Following the reviews exporters will have to keep stock in pre-export quarantine for longer periods, reduce stocking densities on ships, have more stockmen and women per voyage, pay for independent observers or all or most voyages, and face lower reportable mortality rates.
Mr Braithwaite said he thinks the changes will make it harder for smaller exporters to operate viably.
“I think you are going to have to do volume to cover your costs,” he said.
“It is going to increase your overhead just by having to have people tick the right boxes.”
He said he doubted the changes would have a beneficial effect on short haul trade which was already operating with very high animal welfare standards and low mortality rates.
“I think the short haul trade into South East Asia has done remarkably well with regard to animal welfare and reducing mortality rates.
“We did 19,000 the other day and lost 12, that is 0.001 percent, and that is probably what the industry average is now.
“You would lose more cattle on a truck trucking them down to the channels or to an abattoir from the Barkly.”
China trade will grow
Mr Braithwaite said he believes China will become a large export market for Australian cattle, but would only become so when China allows lighter feeder cattle from Australia to be imported.
He said the combination of the high price of cattle in China, the huge volumes of by product available as a cattle feed, such as soybean waste, and the strong food safety reputation of Australian cattle, presented an excellent long-term trade opportunity when China lifted restrictions that currently preventing feeder imports.

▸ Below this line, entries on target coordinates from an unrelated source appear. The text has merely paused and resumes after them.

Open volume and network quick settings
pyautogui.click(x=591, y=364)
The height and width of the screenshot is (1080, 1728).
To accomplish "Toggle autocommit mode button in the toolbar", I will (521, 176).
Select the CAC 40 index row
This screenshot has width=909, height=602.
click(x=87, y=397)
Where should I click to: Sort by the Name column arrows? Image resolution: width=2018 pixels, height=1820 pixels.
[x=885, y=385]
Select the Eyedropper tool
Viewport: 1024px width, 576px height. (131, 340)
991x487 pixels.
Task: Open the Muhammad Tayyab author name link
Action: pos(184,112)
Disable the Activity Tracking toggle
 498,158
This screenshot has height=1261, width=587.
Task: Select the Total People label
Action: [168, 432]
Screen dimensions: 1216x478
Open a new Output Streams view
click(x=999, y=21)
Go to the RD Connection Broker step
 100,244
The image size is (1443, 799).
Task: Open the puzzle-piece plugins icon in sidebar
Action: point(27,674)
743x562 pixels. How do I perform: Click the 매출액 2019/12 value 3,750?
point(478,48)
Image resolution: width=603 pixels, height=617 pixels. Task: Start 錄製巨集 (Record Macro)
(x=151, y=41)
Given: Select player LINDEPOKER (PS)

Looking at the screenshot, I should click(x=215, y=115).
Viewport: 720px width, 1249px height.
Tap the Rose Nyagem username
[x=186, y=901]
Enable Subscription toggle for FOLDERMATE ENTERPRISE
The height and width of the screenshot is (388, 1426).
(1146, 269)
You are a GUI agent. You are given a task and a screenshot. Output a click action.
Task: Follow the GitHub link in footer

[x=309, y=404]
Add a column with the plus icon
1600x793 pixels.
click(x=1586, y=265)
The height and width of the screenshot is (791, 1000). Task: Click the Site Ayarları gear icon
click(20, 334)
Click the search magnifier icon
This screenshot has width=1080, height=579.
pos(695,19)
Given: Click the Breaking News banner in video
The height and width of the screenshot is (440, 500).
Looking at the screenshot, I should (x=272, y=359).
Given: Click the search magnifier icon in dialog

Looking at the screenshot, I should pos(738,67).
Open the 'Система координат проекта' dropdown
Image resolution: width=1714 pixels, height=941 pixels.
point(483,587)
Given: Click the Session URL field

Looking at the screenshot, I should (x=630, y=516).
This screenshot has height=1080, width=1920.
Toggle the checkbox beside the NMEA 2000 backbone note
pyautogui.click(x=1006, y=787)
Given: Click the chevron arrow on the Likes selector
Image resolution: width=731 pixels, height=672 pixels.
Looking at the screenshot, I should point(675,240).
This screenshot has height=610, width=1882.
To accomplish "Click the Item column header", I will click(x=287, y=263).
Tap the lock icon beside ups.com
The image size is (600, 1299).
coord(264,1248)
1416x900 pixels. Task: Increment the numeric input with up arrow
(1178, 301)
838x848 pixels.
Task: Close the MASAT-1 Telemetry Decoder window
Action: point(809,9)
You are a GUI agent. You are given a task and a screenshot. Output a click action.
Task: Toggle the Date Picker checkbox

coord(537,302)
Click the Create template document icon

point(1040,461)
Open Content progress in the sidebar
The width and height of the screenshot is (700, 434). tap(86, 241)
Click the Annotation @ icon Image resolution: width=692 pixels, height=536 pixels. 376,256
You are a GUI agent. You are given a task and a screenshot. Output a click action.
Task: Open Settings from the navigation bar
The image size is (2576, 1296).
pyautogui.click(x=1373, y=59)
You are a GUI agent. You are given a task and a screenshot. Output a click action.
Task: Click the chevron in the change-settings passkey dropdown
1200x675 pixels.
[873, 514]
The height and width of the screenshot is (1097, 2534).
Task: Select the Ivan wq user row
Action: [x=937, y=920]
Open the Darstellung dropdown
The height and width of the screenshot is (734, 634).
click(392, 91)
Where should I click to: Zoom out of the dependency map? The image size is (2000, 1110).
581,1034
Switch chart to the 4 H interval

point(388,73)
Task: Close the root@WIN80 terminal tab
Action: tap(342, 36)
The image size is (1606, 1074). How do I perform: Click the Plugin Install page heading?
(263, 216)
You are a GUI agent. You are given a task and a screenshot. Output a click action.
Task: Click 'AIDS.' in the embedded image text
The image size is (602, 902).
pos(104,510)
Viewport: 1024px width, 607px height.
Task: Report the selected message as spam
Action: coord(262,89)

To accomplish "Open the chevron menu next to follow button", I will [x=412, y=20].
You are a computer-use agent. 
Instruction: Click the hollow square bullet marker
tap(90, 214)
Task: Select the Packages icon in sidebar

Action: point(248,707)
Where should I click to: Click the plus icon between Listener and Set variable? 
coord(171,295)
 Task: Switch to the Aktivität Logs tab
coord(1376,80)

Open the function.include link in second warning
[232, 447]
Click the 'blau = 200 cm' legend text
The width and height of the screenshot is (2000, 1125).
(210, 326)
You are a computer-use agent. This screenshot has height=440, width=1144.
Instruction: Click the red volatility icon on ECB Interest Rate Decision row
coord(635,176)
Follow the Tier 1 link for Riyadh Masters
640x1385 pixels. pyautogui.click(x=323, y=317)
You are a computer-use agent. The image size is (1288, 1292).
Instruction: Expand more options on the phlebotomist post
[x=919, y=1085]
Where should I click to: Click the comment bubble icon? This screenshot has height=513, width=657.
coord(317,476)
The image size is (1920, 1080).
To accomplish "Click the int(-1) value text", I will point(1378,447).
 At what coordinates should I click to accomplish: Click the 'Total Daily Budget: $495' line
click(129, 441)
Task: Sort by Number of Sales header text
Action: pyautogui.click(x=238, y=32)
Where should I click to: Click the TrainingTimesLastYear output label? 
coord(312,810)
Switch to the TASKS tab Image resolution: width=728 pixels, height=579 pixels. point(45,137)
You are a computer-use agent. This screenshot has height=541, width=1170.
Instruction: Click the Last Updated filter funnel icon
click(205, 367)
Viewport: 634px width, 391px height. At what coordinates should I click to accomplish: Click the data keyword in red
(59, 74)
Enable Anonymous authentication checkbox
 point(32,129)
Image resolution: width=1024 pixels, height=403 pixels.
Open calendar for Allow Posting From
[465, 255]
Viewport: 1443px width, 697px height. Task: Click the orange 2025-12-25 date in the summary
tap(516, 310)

But he predicted that may still be a couple of years from happening yet.
Enjoying a rare wet season break
After his recent decision to leave Wellard, Mr Braithwaite said he is enjoying the prospect of spending his first wet season in 27 years not having to source cattle.
“Finding the cattle people need in December, January and February, and at a price they can afford to pay, has always been the greatest challenge you face,” he said.
“When it is raining and there is green grass people don’t want to sell you a 300kg steer.
“When the floodplain became more organised and people started to put cattle away, it just became more competitive, because people knew they were there and paid a lot of money for them, and you had to then try to talk the guys in Indonesia to pay that price.
“It has always been most challenging part of the business. I have a 12 month non-compete (contract) so I am certainly going to enjoy not having to sell cattle in a wet season for the first time in 27 years.”
Asked about his own future Mr Braithwaite said he currently had no firm plans as to what he will do when his 12 month non-compete clause concludes in October next year.